Frostmarrow said:
The concept of a cleric is rather unknown outside of D&D. The warlord is very much documented in fiction.
Example: There are no clerics in Lord of The Rings (unless you cram some of the characters in to that class). There are no clerics in Dragonlance 4th age either. However, warlords are common in both.
You're right that there aren't any clerics in Lord of the Rings - but then there aren't really any wizards either, at least not how D&D players envision the wizard. The cleric comes from history -- the militant Knights Templar are the historical base for the cleric, with a dash of fantasy from the miracles-as-spells system that D&D has. (Honestly, the worst thing to happen to the cleric was the creation of the paladin back in the day -- once people saw paladins as holy warriors, the cleric's role was reduced from militant church warrior to healer guy).

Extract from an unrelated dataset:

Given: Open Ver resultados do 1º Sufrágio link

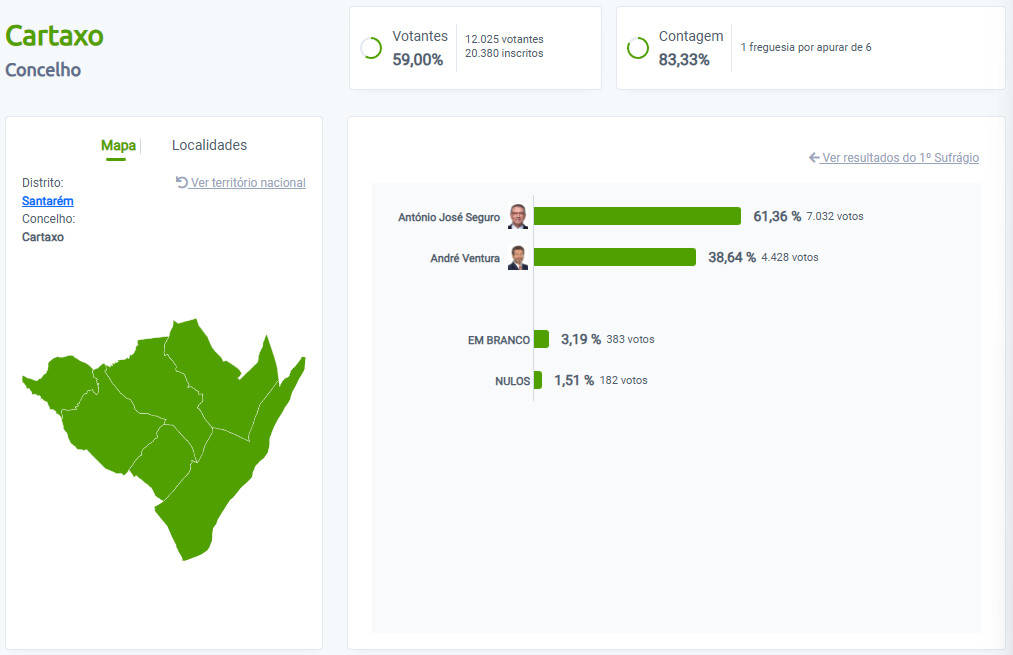Looking at the screenshot, I should pyautogui.click(x=901, y=158).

There aren't any clerics in Dragonlance 4th age because of a specific plot point of that setting - the removal of the gods from the world. And Dragonlance from the beginning was very much a "clerics must have gods" setting. Other versions of Dragonlance kind of depend on there being clerics around, or at least on there having once been clerics around.
Frostmarrow said:
I like religion in my game but I don't feel the cleric is a must have. I think the cleric may just slide into oblivion - at least in my game.
I think the cleric will stick around in many games. I suspect that the Warlord-as-leader will have some bennies that the Cleric doesn't, but I suspect that the reverse will also be true. Also, while the cleric may not be prevalent in generic fantasy, the militant cleric is very much used in "influenced-by-Dungeons-and-Dragons" fantasy, so there's a certain amount of "D&D"-ness involved in having a cleric in the party. I do hope that the "we NEED to have a cleric" aspect goes away, and I also hope that the "you stand in the back and heal people" aspect of the cleric diminishes (Bias note: I've almost always played the cleric in almost every game I've ever been in. Part of that is because I like clerics, but MOST of it is because I tend to play with people who hate playing clerics).
Now, what I'd REALLY like to happen is for the assumption that "priest == cleric" would go away. All priests in a campaign world should not have to be clerics, though the D&D rules have never been good about this. The vast majority of priests should be something like the adept NPC class, but with a more interesting spell list. Back in my "Rules Cyclopedia" D&D days, I even went so far as to create a "church priest" class for NPCs - wizard attack progression, d4 HD, spell list made up of mostly healing, protection and divination spells. I even had a player want to play one though we had to tweak the spell list to make it worthwhile as a PC adventuring class. I suppose that in the new game I could see tweaking the spell list and making something like that to fill the role of a "divine controller"-type class.